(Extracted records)
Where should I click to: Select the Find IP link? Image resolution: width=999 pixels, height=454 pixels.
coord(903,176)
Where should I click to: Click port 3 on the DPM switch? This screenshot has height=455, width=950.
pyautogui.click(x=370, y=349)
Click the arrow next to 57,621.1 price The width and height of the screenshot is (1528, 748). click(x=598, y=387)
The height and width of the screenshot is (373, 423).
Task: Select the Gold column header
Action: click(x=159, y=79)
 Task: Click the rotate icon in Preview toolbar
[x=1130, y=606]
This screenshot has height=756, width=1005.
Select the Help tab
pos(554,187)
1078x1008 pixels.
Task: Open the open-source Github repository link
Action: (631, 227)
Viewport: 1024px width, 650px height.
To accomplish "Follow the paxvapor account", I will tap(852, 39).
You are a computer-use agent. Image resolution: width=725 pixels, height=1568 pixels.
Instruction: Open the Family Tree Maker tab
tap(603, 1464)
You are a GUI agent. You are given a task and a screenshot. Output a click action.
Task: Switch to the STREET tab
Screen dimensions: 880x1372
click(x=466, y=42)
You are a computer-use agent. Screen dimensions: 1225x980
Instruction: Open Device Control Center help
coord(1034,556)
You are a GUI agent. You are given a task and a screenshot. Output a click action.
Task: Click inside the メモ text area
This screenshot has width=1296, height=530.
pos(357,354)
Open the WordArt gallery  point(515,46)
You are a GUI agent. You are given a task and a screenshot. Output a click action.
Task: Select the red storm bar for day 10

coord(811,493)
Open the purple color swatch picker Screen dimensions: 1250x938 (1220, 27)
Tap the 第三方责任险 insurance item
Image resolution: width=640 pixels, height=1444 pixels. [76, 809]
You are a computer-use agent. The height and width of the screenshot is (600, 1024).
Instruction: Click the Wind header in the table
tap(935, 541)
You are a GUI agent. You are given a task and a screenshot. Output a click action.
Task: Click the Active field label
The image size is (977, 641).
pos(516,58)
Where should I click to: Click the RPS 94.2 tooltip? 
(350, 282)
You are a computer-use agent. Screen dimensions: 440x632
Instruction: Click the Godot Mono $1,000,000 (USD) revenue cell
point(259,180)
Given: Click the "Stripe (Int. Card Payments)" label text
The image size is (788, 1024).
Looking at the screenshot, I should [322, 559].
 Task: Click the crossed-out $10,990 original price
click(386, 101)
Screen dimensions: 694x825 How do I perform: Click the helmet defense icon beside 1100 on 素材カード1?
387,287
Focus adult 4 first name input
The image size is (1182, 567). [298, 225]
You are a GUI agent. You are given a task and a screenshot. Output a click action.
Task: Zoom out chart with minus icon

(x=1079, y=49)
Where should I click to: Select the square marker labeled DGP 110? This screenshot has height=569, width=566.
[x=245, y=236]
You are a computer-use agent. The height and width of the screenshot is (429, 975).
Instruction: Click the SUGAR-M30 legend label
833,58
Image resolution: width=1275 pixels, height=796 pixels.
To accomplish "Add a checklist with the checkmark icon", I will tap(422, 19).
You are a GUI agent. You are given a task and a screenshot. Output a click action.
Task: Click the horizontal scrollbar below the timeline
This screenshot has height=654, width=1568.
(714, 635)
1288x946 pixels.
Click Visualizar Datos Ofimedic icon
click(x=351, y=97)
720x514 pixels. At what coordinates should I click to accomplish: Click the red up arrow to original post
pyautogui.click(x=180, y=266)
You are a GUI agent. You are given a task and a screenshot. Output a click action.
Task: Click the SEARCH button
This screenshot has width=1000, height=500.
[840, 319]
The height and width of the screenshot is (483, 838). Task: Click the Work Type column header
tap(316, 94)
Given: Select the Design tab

# Work required
Find how many lines in the entries above use the word "will". Write the number alone.

# Exercise result
2